Contrat de génération obligatoire pour les PME : la CGPME s’insurge

31 mars
2015

Le 31 mars prochain, les entreprises de 50 à 300 salariés devront être couvertes par un accord de branche ou un plan d’actions relatif au contrat de génération sous peine de sanction financière. Pour la CGPME, c’est une pénalité de plus pour les petites et moyennes entreprises.

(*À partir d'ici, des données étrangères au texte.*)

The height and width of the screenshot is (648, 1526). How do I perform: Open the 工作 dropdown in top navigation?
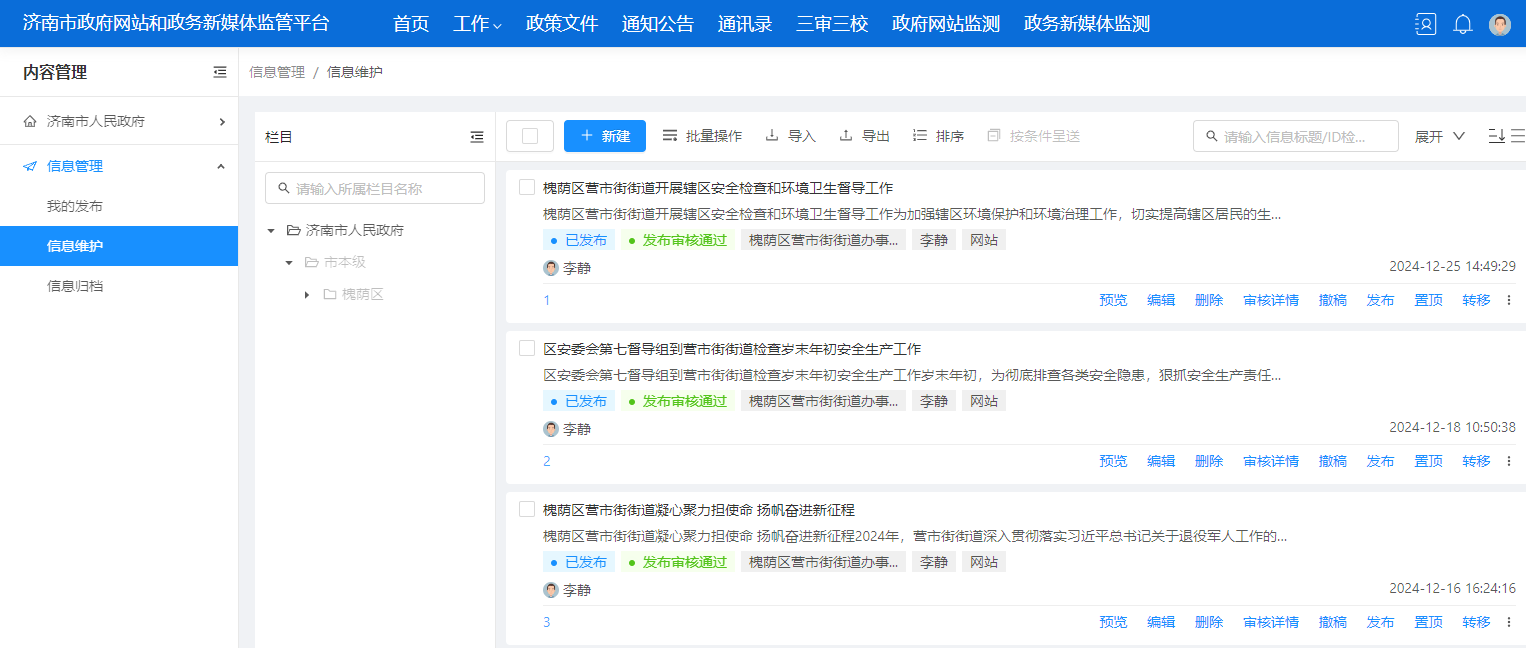point(477,24)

Initié par la loi du 1er mars 2013, le contrat de génération - ce dispositif par lequel une entreprise conserve un senior dans l’entreprise tout en embauchant un jeune en CDI contre une aide publique de 4 000 euros par contrat signé dans le but de transmettre les savoir-faire – ne concernait que les structures de plus de 300 salariés. Jusqu’à la réforme de la formation professionnelle du 5 mars 2014, les entreprises de moindre taille (50-300 salariés) pouvaient elles aussi développer ce type de contrat sous réserve de la signature d’un accord de branche ou d’entreprise, mais n’y étaient pas contraintes. Pour l’heure, près d’une vingtaine de branches professionnelles ont déjà signé de tels accords : bâtiment, commerce et vente, commerce de détail, courtage-assurances, alimentaire, commerce-construction-réparation, entreprises sociales et habitat, industrie du commerce de la récupération, industries pharmaceutiques, industrie sucrière, métallurgie, organismes de sécurité sociale, régime social des indépendants, travaux publics, vente à distance, etc.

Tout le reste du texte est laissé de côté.